Sistemi più affidabili, tuttavia, erano disponibili anche in epoche lontane. Secondo un manoscritto medico chiamato Il papiro di Erbes (1550 a.C.), alle donne veniva consigliato di macinare insieme datteri, acacia e miele, per poi intingere nell’impasto che ne derivava un batuffolo di cotone grezzo da inserire nella vagina. Pur apparendo primitiva, tale mistura zuccherosa risultava solitamente efficace.
I primi diaframmi apparvero invece nel secolo scorso. Erano realizzati con le sostanze più varie, incluso lo sterco di elefante o coccodrillo. Un sistema disgustoso, non c’è che dire, ma ancor più difficile è immaginare la difficoltà di introdurre nei genitali femminili il cosiddetto pessario a blocco.
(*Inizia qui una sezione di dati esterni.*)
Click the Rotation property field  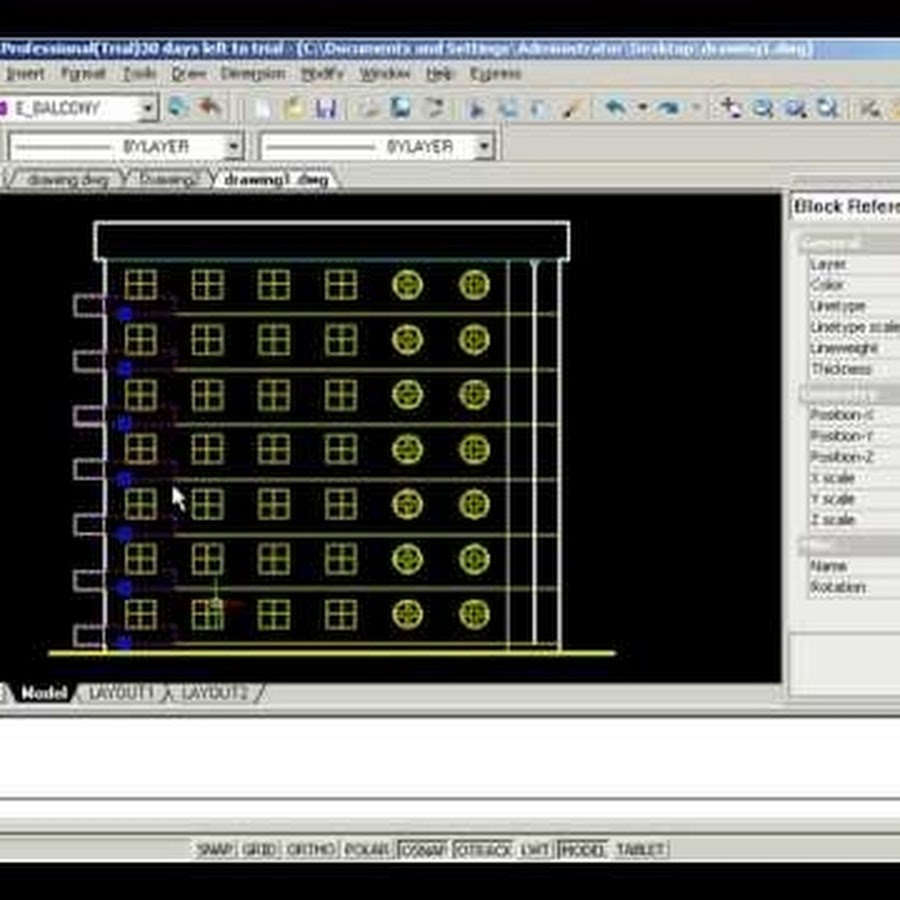(850, 587)
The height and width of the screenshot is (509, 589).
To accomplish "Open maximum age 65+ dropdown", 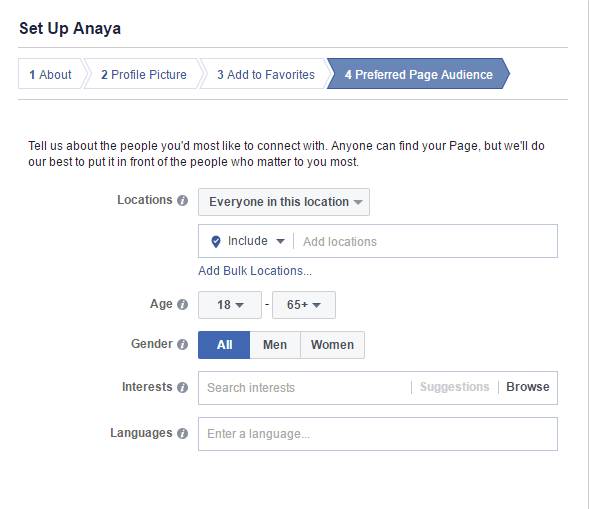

Trattasi di un cuneo di legno intagliato e con lati concavi, non dissimile da alcuni fermaporte. Pare che i vittoriani fossero amanti di questo attrezzo, che fu però condannato nei primi anni Trenta come strumento di tortura.
La collezione menziona poi i “protettori del pene”, ossia gli antenati dell’odierno preservativo: dalle membrane animali in voga presso gli antichi egizi alle guaine in fine tessuto utilizzate da Giacomo Casanova, passando per quelle, sempre in tessuto, introdotte dal dottor Condom. Quest’ultimo sarebbe stato un medico alla corte del focoso re Carlo II d’Inghilterra e a lui si dovrebbe il termine “condom”, con cui il profilattico è chiamato nei paesi di lingua anglosassone.
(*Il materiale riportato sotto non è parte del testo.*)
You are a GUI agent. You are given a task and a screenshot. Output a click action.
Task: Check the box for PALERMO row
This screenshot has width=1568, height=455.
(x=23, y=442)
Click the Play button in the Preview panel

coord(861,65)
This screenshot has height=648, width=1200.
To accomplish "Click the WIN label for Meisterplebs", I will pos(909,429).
L’ala più estesa della galleria è comunque dedicata agli anticoncezionali femminili. Se ne contano circa 300 modelli. Tra i più originali, uno fatto a mano proveniente dal Marocco, uno che sembra un bastone da pastore e un altro ricavato da un gioiello prezioso a forma di corona.
I visitatori saranno infine sorpresi nell’apprendere che pure i contraccettivi orali risalgono a tempi lontanissimi. Nella Cina di 4.000 anni fa, per esempio, le donne bevevano un intruglio a base di mercurio per non rimanere incinte. E che dire del “torcibudella” (una specie di whisky) fermentato con testicoli di castoro essiccati, trangugiato dalle fanciulle della provincia canadese del New Brunswick?
Mezzi di dubbia efficacia, certo, ma non si può negare che gli uomini di ogni epoca e luogo le abbiano provate davvero tutte per evitare di fecondare le proprie compagne.